WXH - "Don't YOU preach to ME about relationships!"

Oh, gee, soooo sorry. I really SHOULD be upset that your Adulterous relationship fell apart because you couldn't put your Children ahead of your Ho.? ! ? !

Yes, coming from the EXPERT who thinks Adultery Relationships are OK and should be Respected by the betrayed spouse??

Yeah,,,, Ok!
The one that still leaves me scratching my head:

"It wasn't about the sex..."

WT????

Then why did they have sex all the time?
Posted By: The_411 Re: The greatest Fogese sayings your WS used - 12/10/07 03:07 PM
Hmm let me see ...

WXGF: "I've been wondering for some time if your the right person for me"

WXGF: "I'm done with relationships"

WXGF: "I want to see where this realtionship(one with MM) goes"

WXGF: " I don't even want sex anymore with anyone" (wtf?)

WXGF: "I'm tired of men" (Laff)
WH: "I need time to think about our marriage so I have to take my stuff and leave the house, but come whenever I want cause this is my house as well"

WH: "I had the A, just forget about it and move on, its nothing major why can't you just forget about it?". (Yeah, because it didn't happen to you)

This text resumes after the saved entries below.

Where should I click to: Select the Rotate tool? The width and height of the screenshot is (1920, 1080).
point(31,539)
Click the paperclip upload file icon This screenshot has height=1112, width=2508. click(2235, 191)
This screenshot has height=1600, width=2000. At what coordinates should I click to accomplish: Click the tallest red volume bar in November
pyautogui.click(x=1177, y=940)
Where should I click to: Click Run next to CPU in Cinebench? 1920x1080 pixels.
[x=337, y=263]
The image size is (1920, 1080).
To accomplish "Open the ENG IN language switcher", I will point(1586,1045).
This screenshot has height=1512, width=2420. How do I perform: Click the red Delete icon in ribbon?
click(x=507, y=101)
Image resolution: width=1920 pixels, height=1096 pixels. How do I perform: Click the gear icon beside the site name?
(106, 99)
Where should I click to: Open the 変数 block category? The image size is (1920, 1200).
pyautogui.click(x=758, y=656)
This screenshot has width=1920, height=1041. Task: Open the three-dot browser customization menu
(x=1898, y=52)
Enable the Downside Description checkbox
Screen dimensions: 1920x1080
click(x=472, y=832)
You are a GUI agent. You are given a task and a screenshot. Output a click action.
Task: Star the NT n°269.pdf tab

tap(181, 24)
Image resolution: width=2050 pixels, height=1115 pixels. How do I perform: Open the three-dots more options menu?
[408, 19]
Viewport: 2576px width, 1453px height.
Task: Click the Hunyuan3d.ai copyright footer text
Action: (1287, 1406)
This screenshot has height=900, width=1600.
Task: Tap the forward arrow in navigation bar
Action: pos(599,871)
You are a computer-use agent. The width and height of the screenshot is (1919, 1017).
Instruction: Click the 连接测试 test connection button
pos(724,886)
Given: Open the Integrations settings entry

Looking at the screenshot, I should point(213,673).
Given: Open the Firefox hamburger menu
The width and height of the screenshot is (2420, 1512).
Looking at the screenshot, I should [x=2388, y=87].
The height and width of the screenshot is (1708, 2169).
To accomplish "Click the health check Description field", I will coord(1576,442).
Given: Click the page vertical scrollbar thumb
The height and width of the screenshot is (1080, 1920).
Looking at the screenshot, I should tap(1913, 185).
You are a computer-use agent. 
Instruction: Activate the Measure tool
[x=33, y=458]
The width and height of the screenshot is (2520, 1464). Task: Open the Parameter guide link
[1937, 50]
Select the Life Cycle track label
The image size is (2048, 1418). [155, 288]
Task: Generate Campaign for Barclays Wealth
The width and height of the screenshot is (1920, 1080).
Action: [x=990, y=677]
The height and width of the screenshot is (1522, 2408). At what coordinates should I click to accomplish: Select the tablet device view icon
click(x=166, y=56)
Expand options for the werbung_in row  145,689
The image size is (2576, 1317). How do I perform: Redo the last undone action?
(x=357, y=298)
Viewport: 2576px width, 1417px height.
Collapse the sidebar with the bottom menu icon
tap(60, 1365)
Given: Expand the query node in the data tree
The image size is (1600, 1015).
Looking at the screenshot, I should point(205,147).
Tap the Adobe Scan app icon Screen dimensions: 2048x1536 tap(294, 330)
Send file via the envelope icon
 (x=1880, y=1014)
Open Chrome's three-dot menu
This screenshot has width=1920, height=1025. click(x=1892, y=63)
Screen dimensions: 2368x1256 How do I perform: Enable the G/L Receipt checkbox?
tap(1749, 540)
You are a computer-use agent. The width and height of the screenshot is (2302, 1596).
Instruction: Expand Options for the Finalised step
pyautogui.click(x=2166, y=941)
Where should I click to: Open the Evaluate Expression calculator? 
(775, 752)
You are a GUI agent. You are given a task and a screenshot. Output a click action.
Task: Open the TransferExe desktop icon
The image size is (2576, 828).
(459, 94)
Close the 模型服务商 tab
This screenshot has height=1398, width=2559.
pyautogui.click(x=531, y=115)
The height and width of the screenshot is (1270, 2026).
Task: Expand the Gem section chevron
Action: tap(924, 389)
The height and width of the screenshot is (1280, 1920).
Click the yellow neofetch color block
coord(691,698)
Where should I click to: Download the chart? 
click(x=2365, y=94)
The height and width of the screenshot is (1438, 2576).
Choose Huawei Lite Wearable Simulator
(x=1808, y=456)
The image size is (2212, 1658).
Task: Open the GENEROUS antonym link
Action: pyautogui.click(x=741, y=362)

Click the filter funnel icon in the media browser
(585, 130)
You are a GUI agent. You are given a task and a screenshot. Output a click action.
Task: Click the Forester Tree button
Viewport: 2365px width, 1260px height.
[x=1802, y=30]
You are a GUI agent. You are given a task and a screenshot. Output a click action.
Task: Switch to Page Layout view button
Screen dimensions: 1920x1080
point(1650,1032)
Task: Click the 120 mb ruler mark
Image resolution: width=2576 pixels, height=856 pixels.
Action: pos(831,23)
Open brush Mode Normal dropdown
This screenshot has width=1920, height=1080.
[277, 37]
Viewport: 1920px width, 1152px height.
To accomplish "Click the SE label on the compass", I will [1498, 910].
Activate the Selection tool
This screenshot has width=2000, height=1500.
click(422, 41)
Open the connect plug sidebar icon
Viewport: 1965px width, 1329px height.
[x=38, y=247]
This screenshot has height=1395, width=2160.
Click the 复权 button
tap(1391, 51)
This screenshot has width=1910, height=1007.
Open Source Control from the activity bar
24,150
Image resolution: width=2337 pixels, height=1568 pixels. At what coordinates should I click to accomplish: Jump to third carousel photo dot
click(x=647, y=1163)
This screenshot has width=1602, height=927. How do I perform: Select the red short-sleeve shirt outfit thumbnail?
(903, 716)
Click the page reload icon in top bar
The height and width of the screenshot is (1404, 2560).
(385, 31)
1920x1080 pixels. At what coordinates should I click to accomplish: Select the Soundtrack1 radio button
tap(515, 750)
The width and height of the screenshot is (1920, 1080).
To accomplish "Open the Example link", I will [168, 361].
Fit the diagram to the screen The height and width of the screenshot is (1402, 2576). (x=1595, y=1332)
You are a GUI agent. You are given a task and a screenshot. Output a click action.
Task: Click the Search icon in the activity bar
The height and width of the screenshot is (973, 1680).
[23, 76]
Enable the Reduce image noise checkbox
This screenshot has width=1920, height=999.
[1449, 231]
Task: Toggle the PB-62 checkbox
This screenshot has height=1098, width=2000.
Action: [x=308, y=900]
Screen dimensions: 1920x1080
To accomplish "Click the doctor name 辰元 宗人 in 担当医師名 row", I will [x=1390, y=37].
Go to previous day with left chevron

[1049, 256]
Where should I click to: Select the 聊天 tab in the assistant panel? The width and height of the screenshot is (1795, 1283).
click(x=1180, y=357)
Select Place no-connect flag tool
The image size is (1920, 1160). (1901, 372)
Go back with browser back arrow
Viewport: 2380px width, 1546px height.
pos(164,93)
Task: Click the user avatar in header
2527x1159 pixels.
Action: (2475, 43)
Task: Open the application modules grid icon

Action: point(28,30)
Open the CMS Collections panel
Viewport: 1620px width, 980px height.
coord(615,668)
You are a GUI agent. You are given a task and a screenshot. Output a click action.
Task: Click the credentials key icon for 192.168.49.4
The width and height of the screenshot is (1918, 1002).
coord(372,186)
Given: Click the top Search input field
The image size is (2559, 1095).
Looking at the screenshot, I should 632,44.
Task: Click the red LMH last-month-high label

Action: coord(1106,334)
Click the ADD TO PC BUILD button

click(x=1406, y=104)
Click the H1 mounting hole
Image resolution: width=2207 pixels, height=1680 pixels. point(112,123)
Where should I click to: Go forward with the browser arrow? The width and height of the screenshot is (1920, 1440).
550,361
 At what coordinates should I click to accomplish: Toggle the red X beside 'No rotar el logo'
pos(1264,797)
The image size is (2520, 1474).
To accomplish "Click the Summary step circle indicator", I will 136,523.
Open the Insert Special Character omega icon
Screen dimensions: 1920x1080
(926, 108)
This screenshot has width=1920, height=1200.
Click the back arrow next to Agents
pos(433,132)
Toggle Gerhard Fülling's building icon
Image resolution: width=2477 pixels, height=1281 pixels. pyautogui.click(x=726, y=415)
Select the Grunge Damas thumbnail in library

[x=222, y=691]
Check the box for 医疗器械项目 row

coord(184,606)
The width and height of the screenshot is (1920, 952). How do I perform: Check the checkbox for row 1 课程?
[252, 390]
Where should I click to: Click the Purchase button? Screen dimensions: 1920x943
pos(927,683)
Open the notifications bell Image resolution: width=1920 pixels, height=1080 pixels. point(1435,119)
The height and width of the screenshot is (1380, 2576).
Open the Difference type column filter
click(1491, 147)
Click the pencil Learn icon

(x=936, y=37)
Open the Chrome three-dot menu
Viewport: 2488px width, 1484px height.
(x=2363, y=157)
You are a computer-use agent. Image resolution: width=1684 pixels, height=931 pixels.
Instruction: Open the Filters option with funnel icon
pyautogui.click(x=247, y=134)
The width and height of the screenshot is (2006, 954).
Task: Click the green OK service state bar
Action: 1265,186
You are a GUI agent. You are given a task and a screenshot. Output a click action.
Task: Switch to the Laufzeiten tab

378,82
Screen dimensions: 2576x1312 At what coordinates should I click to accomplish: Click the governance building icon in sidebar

WH: "You were going crazy and that was pushing me away from you (yes, I was after he would continue to deny the A and I had solid proof it was still in full swing)

WH: "I need time to heal before I can ask you to return to the house" (Heal from what? From having to decide who to stay with?)
wow, I don't feel like I'm the only one who has heard crazy statements from WS.

Here are some of the nonsense I've heard

-we have nothing in common.

-i didn't want you to come back, my mom and aunt did. (first separation 1.5 mos)

-i've been feeling like this for the longest.

-that cell phone is not a necessity!(when I finally went out and bought myself a cellphone)

-I told you to move on, you might find someone nice.

-I'd rather get divorced and get along w/you than be with you and mistreat you b/c I know how I am.

-what do you mean what do I want to do? I'm doing it, being single!

-Well tell the kids they have a little bro or sis on the way. (and I thought he didn't want anymore children! oh like how can i tell that to our 2 year old son and 4 month old daughter?!)

-You're always calling me at a bad time. I'll call you!

-i'll file. (yeah I guess you have the money since your truck note is 4 mos past due and you're driving w/out car insurance!)

-sign the divorce papers uncontested and I'll sign the kids' passport forms.
(where are the divorce papers? been almost 7 mos now and I don't see them...)

-you talk too much! (saying I have a big mouth)

-stop being so [email]d@mn[/email] nosy!

-I'm not using the kids to get what I want!

-I don't have any money. (when asked to help w/the kids)

-The Lord is not going to bless you because you are holding me back from a divorce and keeping me back from what I need to do, you're in the wrong and you rebel.

that's my fav

gosh I have so many more
oh these too:

-I AM a man of God.

-The affair was a mistake I make them like everyone else.

-You are so dumb, just sign the divorce papers uncontested. We are never going to be together again.

-Just do what I tell you! That's the problem...you don't listen! File for a divorce...you can do more in that state then where I'm at.

this is from the hoodrat

-Your husband told me that everyday God is showing him that he needs to divorce you and marry me.

-i don't have the mind of a 20-year-old..I even tell your husband to call you!

-Your husband gives me all his money. (yeah right)
My favorite:

This is NOT an integrity issue! (Pounding fist on desk!)
Every time this comes up I read it from the start. It's the best laugh I get all week every time.

"We were just getting to know each other" (when asked about the emails with the rather trashy pictures attached - pix I took, BTW) Apparently they were getting to know each other in detail.

Or:

"Sex had nothing to do with it." (Still shaking my head in disbelief)

"We were just encouraging each other because we were both having trouble in our marriages." (I always thought that was an interesting twist on it)

And here's one of my favorites:

"He's had so many affairs in the past his wife just doesn't trust him any more and it makes him sad to think that." (Huh?)